BEGIN Records shown

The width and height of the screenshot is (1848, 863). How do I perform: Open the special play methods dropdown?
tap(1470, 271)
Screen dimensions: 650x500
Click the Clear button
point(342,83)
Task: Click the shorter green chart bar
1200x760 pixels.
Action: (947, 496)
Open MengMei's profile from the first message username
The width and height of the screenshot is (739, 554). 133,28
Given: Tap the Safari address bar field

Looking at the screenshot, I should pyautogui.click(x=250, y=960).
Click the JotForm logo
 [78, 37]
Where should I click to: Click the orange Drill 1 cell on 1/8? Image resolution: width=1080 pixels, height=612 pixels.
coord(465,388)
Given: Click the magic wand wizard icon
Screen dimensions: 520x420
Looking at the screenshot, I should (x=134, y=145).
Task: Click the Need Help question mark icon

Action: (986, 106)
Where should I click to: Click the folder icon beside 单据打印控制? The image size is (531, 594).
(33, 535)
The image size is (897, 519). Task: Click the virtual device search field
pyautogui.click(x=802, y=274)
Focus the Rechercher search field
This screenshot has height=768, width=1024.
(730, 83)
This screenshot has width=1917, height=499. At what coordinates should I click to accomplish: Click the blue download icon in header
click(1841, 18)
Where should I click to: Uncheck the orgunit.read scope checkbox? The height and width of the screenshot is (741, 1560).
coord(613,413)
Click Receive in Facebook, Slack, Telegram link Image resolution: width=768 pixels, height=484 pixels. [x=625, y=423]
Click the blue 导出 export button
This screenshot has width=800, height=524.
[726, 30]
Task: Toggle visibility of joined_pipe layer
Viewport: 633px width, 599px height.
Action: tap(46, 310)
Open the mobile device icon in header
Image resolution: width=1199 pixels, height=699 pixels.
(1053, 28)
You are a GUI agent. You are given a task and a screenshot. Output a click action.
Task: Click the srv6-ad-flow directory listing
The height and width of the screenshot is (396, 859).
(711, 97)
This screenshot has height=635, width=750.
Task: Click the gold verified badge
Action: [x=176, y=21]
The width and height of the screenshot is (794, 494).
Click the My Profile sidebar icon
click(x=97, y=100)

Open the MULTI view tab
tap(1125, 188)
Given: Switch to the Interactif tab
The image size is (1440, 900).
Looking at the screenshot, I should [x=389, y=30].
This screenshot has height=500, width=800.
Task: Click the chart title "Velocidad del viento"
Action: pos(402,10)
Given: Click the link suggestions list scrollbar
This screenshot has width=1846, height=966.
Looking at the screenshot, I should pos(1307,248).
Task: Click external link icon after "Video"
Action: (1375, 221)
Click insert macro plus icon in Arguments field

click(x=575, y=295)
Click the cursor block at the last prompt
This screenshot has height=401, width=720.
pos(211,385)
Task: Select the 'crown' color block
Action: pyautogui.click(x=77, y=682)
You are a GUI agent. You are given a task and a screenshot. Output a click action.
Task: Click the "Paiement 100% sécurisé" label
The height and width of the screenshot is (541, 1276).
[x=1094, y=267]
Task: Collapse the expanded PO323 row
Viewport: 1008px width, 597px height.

END Records shown

- [Work required] In the material above, find the line with "Given: Click the link"; then copy it and every line after it, exactly, through the end.

- [Output for this exercise]
Given: Click the link suggestions list scrollbar
This screenshot has width=1846, height=966.
Looking at the screenshot, I should pos(1307,248).
Task: Click external link icon after "Video"
Action: (1375, 221)
Click insert macro plus icon in Arguments field

click(x=575, y=295)
Click the cursor block at the last prompt
This screenshot has height=401, width=720.
pos(211,385)
Task: Select the 'crown' color block
Action: pyautogui.click(x=77, y=682)
You are a GUI agent. You are given a task and a screenshot. Output a click action.
Task: Click the "Paiement 100% sécurisé" label
The height and width of the screenshot is (541, 1276).
[x=1094, y=267]
Task: Collapse the expanded PO323 row
Viewport: 1008px width, 597px height.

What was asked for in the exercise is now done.